L’écart de salaire net annuel dépend fortement de la catégorie socioprofessionnelle. Les entrepreneurs, hors stagiaires et apprentis, enregistrent la progression la plus marquée : +7,2 % en un an. À l’inverse, les professions intermédiaires avancent à pas comptés, avec seulement 0,5 % de hausse annuelle.

Sur le temps long, les managers ont vu leur salaire annuel moyen bondir de 89 % depuis 1995. Les employés, eux, n’ont progressé « que » de 43,4 %. Les stagiaires et apprentis suivent avec +68,2 %, devant les ouvriers (+51,7 %). Au final, seuls ces trois catégories dépassent la progression de l’ensemble des salariés (+48,6 % depuis 1995).

Facteurs qui font varier le salaire moyen des cadres en 2021

Plusieurs leviers influencent la rémunération des managers : ancienneté, secteur d’activité, région d’exercice, taille de l’entreprise. Chacun pèse son poids dans la balance salariale.

Source : Apec

La taille de l’entreprise

Difficile de passer à côté : plus la société compte de salariés, plus les rémunérations s’envolent.
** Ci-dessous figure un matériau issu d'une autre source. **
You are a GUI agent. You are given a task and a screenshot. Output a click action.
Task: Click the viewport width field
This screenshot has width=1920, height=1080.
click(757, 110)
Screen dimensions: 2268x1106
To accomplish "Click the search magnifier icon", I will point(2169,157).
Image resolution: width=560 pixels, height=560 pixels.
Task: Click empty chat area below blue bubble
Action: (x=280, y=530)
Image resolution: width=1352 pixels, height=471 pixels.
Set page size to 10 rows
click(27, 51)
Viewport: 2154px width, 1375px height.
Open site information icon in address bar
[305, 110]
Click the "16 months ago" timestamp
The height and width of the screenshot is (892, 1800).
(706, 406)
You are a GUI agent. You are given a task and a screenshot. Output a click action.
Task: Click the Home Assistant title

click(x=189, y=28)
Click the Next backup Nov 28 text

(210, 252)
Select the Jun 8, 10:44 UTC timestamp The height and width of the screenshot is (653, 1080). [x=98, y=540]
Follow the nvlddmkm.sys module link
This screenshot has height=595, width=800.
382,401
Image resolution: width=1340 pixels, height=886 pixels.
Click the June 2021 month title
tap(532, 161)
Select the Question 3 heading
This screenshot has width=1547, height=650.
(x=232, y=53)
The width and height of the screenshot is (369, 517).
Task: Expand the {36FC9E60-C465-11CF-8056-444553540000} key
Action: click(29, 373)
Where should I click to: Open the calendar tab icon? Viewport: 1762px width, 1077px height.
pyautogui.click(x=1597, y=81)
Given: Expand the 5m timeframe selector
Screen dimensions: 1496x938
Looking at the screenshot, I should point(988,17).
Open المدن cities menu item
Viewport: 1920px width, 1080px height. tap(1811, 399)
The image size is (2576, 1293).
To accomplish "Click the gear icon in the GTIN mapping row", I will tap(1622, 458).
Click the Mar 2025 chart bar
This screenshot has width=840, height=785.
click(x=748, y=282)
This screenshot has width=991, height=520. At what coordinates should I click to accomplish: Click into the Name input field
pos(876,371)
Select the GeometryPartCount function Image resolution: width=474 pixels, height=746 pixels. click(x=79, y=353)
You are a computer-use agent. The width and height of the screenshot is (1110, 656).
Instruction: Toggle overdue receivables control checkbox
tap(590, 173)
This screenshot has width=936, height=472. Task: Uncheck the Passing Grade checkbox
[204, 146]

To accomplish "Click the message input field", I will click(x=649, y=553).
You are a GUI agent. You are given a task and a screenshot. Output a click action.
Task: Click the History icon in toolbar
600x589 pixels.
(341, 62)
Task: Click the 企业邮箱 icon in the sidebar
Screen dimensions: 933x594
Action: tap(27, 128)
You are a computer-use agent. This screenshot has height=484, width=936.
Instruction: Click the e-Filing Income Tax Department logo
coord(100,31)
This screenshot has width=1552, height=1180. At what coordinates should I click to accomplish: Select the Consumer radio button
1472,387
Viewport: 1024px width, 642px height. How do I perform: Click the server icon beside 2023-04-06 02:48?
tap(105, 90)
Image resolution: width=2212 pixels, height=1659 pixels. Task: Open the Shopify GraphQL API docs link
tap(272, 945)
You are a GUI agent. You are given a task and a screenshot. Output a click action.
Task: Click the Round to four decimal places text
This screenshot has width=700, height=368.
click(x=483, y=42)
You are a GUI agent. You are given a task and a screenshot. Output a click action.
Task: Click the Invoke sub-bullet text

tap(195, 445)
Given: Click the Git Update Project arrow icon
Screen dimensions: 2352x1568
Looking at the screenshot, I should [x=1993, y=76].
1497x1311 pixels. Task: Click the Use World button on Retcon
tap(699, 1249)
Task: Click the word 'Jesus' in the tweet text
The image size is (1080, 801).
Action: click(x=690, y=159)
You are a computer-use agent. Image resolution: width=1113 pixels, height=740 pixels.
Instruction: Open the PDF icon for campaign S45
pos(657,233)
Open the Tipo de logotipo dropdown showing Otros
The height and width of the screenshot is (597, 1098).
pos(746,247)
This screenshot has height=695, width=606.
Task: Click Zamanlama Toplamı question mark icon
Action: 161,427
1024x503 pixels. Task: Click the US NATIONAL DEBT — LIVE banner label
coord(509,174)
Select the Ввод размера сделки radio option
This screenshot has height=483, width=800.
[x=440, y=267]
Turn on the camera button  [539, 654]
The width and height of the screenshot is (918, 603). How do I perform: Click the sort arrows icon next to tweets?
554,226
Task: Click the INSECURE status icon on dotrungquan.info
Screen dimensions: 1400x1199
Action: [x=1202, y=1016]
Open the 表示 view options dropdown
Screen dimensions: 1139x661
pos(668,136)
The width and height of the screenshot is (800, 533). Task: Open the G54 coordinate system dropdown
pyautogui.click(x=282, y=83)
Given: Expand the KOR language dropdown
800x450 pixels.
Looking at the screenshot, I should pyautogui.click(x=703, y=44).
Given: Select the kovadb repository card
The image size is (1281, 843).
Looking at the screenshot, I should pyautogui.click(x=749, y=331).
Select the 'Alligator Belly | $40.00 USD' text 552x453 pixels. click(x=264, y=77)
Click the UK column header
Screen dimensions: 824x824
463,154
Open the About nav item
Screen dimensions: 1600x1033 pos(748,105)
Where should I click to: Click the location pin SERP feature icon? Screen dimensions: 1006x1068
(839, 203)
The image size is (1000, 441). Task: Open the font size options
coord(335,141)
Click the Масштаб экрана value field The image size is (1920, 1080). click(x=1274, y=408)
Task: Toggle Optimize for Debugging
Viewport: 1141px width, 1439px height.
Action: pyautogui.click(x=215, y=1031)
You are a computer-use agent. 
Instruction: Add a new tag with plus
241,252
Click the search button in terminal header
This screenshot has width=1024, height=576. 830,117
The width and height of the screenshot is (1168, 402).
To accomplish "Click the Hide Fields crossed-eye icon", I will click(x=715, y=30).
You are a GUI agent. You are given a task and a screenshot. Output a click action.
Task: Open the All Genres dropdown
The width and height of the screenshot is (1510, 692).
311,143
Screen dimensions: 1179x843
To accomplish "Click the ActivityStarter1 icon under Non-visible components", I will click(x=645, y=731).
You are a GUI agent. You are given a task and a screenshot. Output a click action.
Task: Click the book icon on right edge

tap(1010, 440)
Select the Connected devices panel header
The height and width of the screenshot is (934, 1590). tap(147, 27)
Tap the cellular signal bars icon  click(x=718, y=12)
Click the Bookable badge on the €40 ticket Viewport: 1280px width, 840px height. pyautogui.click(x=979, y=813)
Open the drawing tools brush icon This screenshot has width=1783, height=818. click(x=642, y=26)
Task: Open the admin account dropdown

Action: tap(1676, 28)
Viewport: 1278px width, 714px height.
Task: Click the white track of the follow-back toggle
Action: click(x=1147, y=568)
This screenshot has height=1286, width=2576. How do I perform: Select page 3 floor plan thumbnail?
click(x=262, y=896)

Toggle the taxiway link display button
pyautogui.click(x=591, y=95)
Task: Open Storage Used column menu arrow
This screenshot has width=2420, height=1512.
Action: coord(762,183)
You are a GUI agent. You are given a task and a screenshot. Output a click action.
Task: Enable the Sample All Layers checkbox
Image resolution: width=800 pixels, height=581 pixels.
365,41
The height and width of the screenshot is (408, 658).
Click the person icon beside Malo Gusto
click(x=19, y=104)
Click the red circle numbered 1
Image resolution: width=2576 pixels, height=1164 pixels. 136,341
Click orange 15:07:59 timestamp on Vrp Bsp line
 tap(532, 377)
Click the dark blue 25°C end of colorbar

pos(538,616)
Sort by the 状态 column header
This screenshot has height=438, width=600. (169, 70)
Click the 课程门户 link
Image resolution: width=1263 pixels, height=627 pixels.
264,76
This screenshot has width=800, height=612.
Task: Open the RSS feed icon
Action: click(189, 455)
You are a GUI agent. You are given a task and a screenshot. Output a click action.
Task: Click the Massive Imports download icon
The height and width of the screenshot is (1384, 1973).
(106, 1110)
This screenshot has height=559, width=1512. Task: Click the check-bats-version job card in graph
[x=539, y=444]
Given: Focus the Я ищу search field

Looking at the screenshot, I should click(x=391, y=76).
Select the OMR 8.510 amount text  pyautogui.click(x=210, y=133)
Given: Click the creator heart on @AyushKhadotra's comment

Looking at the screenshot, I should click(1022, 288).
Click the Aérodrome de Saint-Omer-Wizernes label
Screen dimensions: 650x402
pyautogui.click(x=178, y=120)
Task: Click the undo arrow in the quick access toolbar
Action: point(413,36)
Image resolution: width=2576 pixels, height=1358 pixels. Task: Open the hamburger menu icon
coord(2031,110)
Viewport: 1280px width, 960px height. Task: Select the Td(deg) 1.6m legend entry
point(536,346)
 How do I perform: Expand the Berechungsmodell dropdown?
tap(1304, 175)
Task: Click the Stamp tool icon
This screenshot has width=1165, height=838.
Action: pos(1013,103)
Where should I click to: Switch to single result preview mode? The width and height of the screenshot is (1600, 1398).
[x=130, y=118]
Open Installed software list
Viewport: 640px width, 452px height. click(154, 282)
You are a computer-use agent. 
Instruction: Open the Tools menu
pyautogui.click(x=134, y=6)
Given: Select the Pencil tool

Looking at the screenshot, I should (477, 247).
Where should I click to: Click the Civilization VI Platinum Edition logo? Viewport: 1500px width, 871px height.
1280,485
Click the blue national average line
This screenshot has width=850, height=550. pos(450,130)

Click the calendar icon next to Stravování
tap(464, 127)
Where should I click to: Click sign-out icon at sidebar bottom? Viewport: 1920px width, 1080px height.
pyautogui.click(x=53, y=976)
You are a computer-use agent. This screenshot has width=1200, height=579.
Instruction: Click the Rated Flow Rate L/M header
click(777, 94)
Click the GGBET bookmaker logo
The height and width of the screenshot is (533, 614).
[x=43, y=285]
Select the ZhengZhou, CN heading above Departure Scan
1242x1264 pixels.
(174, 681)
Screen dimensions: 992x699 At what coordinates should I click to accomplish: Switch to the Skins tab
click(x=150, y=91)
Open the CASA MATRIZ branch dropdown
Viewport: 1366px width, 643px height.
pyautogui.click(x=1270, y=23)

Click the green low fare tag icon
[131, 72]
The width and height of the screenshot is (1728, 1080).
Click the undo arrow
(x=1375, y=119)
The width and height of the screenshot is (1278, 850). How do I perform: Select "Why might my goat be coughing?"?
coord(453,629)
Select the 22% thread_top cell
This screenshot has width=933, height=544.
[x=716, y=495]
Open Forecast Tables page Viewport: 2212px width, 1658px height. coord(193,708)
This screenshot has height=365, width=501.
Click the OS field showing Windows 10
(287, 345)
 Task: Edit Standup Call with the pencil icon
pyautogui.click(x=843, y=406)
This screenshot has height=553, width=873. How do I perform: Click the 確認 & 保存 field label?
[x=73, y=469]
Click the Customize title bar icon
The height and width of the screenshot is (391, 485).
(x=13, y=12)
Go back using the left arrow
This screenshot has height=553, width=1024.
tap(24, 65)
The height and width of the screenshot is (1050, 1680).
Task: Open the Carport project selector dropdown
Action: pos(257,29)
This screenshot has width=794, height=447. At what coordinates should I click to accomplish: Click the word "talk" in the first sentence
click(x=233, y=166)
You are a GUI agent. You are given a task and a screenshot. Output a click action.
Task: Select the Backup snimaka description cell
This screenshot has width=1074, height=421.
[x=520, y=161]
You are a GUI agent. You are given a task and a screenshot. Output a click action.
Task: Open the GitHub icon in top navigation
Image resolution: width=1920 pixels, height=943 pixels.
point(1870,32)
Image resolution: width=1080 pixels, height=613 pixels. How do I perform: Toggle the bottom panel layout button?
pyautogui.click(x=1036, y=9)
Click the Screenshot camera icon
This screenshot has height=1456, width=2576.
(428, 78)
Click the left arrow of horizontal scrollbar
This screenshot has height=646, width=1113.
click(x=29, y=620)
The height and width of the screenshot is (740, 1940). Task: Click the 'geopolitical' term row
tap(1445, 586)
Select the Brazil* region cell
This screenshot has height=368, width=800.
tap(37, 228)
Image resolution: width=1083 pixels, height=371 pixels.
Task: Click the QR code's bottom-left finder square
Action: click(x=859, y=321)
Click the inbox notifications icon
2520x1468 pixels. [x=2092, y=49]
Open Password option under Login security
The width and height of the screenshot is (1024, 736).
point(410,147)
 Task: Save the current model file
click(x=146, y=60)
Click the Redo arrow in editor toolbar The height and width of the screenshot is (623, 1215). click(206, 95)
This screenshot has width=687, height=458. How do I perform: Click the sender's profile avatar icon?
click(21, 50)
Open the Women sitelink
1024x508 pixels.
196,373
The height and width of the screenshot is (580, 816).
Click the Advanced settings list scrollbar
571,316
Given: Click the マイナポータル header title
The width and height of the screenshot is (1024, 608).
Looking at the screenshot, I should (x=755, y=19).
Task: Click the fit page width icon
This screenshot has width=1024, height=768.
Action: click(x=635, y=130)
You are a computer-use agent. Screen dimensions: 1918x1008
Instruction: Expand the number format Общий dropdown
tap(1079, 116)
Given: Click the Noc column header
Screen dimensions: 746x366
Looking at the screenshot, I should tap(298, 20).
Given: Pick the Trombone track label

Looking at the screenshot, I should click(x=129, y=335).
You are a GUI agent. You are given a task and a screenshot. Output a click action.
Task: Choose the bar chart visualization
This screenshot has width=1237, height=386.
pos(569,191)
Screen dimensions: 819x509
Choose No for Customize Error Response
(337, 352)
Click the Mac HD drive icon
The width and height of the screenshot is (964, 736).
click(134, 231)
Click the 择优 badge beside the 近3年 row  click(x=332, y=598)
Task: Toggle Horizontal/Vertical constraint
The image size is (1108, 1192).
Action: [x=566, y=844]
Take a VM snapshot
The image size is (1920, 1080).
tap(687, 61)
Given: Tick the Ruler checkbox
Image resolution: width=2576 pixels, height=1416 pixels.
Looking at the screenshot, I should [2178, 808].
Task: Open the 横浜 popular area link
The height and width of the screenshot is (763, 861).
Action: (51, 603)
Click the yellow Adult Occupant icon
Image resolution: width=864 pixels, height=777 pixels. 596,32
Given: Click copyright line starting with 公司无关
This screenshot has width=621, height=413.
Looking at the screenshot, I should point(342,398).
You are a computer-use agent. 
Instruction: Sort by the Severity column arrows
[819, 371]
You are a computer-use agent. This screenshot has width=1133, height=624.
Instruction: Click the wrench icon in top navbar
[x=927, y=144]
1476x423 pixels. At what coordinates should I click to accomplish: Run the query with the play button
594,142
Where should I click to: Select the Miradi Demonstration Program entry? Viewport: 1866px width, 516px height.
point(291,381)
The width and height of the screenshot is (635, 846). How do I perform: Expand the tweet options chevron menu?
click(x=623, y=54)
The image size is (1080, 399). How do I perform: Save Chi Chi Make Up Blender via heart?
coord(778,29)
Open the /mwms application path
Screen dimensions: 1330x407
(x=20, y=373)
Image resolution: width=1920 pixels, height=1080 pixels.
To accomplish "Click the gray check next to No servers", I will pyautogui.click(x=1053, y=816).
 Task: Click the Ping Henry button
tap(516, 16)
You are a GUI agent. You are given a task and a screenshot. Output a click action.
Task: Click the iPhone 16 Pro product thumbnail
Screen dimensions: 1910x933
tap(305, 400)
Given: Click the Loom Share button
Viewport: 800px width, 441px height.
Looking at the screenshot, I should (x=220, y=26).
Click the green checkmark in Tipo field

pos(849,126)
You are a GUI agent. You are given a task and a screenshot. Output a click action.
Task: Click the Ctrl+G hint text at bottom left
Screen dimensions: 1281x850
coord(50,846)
Voici quelques repères pour situer le salaire brut annuel moyen selon la taille de l’entreprise :

  • Moins de 50 salariés : 45 000 euros
  • De 50 à 99 salariés : 48 000 euros
  • De 100 à 249 salariés : 49 000 euros
  • De 250 à 999 salariés : 50 000 euros
  • Plus de 1 000 salariés : 51 000 euros

Source : Apec

À l’inverse, dans les petites structures, l’écart de salaire entre hommes et femmes se creuse nettement.

Le genre

L’égalité salariale attend toujours son heure. Selon l’INSEE, une femme cadre touche en moyenne 18,5 % de moins qu’un homme. Chez les managers, l’écart grimpe à 21 %. Une étude du CGE sur l’insertion des diplômés révèle, en 2019, un salaire annuel brut moyen hors primes de 36 327 euros pour les femmes, contre 38 495 euros pour les hommes, soit un différentiel de 2 149 euros par an, soit -5,6 %.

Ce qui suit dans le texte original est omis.